Discovering a way to survive in a liveable world cannot and should not be the aspiration and determination of humankind. That is a compromise that we, as a generation, are trying to make on the lives of all future generations. While enjoying the offerings on earth today, we are planning a world of lesser enjoyment for the future humans. If we are only negotiating for a liveable world for our children and their children, then we are demonstrating intrinsically our selfish nature as a generation and it is simply fighting to get the best share for ourselves. If we are not planning a better world for our children, then we are planning their unhappiness. Therefore, our responsibility should not be to compromise the lives of our children by consenting to a liveable world, but we should be demanding a better world for them. That is why it has to be climate sustainability!
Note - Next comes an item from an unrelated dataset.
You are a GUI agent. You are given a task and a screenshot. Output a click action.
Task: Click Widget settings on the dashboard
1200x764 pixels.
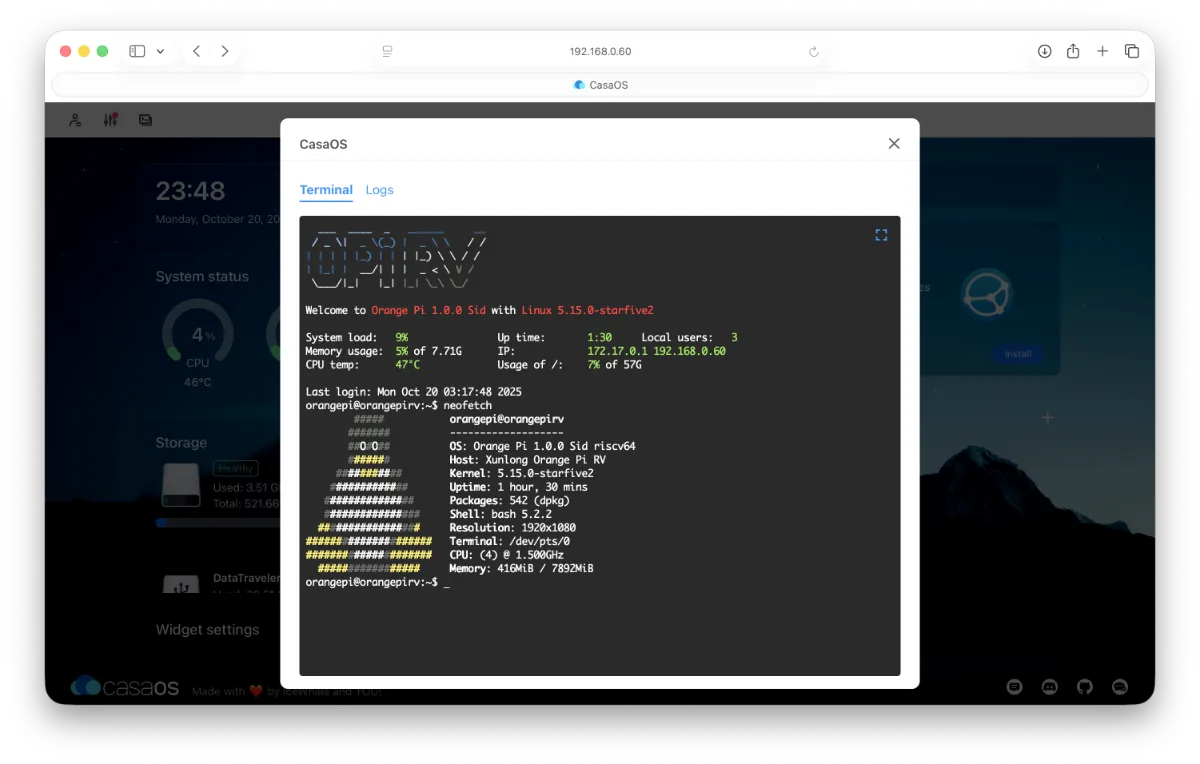point(207,630)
About the Author: Uchita de Zoysa is the author of the hard hitting book ‘It has to be Climate Sustainability”. He has authored several international including the 'Asian Review on Sustainable Consumption', contributed to many books on the environment and sustainability, and has played a leading role in the formulation of global independent sector collective agreements such as the 'The NGO Alternative Treaties' and the “Oslo Declaration on Sustainable Consumption”. He is the Convener of the 'Climate Sustainability PLATFORM', Chairman of 'Global Sustainability Solutions', Executive Director of the 'Centre for Environment and Development', and is a member of the 'National Advisory Committee on Climate Change' in Sri Lanka.